I was pleasantly surprised at how using the LENA Cup allowed me to actually acknowledge my body. Tampons and pads actively minimize the amount of contact you have with your body and with your period. That’s the point, right? This adds to the narrative that periods are dirty and gross and you shouldn’t talk about them.

The LENA Cup wasn’t the mess I’d imagined.

When the cup is inserted, it seems to take the fluids with it as it slides up. In my use, this prevented any mess. It seemed to be a cleaner process than a tampon because I didn’t have to fiddle with any kind of trash. If you’ve ever had a period, you know that any kind of period trash can be pretty yuck. Especially in public bathrooms. No wrapping tampons in toilet paper or having to toss applicators in the trash.

You have to empty the cup at some point, though!

I had never seen how much I was actually bleeding so I had no idea what to expect. If you are uncomfortable with the sight of blood, you can remove the cup while sitting and knock it back into the toilet without looking.
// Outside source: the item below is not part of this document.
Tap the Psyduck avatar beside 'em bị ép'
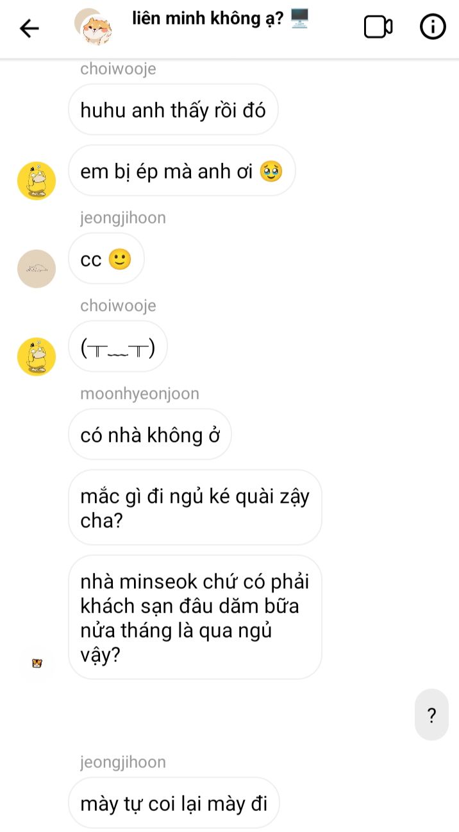Image resolution: width=459 pixels, height=832 pixels. click(36, 181)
How much blood is in the cup will depend on how heavy you bleed, where you’re at in your cycle, and how long you keep the cup in. Wash it off with a bit of gentle soap, and slip it back in.

It looks too big to insert, how does that work?

You will use a menstrual cup folding technique to get the cup in. This makes the cup insertion size about equal to that of a tampon. The cup slides up and it pops open, sealing to your vaginal walls. This process involves touching your labia and pressing up a bit into your vagina to make sure it’s securely in.

There may be a learning curve with insertion. I would recommend pairing with a liner until you become comfortable enough going solo. The removal process may also require a bit of patience the first couple of times. Having an understanding of how to flex your pelvic muscles to lower the cup downwards can assist in getting it out quickly.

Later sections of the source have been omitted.